Heidi’s thesis project involved reconstructing Late Cretaceous ocean temperatures in the modern-day region of Maastricht, the Netherlands. Her samples come from the type section of the Maastrichtian (ENCI quarry) among other locations. She found that temperatures in that area were much warmer than they are today (as expected for the greenhouse world of the Cretaceous) and that interactions between different water masses had a strong control on local ocean temperature and salinity.

Stay tuned for publication announcement later on!

New Paper Update: Subannual D47 reconstructs Last Interglacial climate and d18Owater variability in Bermuda

Sliced Cittarium pica, showing location of high resolution d18Ocarb drilling (green) and seasonally-targetted D47 drilling (red)

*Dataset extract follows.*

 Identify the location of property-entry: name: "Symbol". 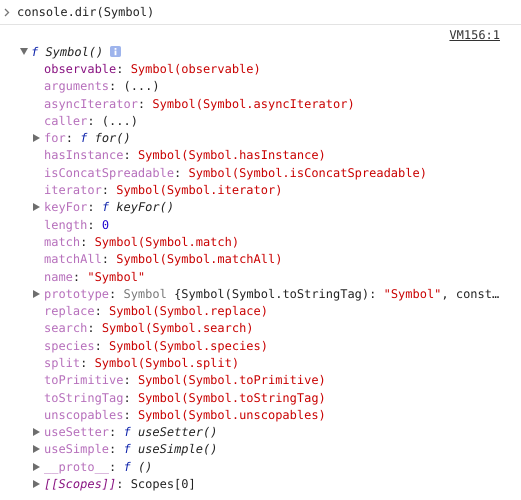
(95, 277).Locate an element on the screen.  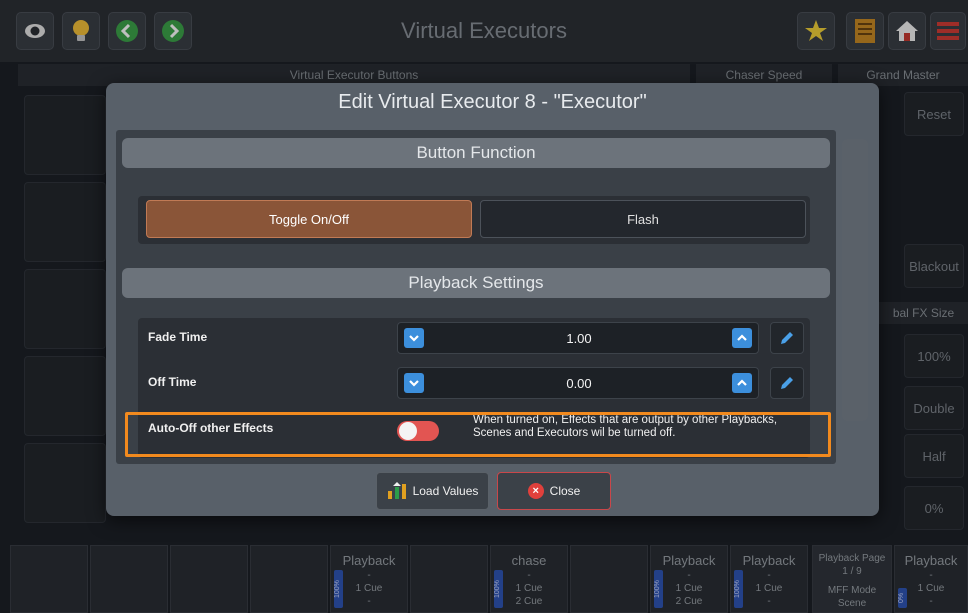
fade-time-row: Fade Time 1.00 is located at coordinates (474, 338).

Jade’s first paper is now published in the journal Paleooceanography and Paleoclimatology. Congrats Jade! In this work, Jade analyzed fossil shells of the species Cittarium pica, a large gastropod known as the Indian Top Shell. She sampled these shells along their spiral growth direction to reconstruct ocean temperatures and oxygen isotopic compositions (seawater d18O) throughout a few years of their lifetime. These shells date from the Last Interglacial (LIG) interval (~125,000 years ago), a period when global climate was 1-2 degrees warmer and sea levels were 6-9m higher. Despite overall global warmth, we found Bermuda was actually slightly cooler during the LIG, consistent with other records from the region. We also found unexpectedly high variability in d18Oseawater, which we linked to freshwater discharge from an underground aquifer into the near coastal areas.

LINK TO PAPER: https://agupubs.onlinelibrary.wiley.com/doi/full/10.1029/2020PA004145

Sierra awarded the Sloan Research Fellowship

SCIPP Lab is excited to announce that Sierra has been selected as a 2021 Sloan Research Fellowship.

Paraphrasing from the Sloan website…

The Sloan Research Fellowship seeks to stimulate fundamental research by early-career scientists and scholars of outstanding promise. These two-year, $75,000 fellowships are awarded yearly to 128 researchers in recognition of distinguished performance and a unique potential to make substantial contributions to their field. Their achievements and potential place them among the next generation of scientific leaders in the U.S. and Canada. 

Sierra plans to use the funds to push forward our paleo-seasonality projects in the Pliocene and elsewhere.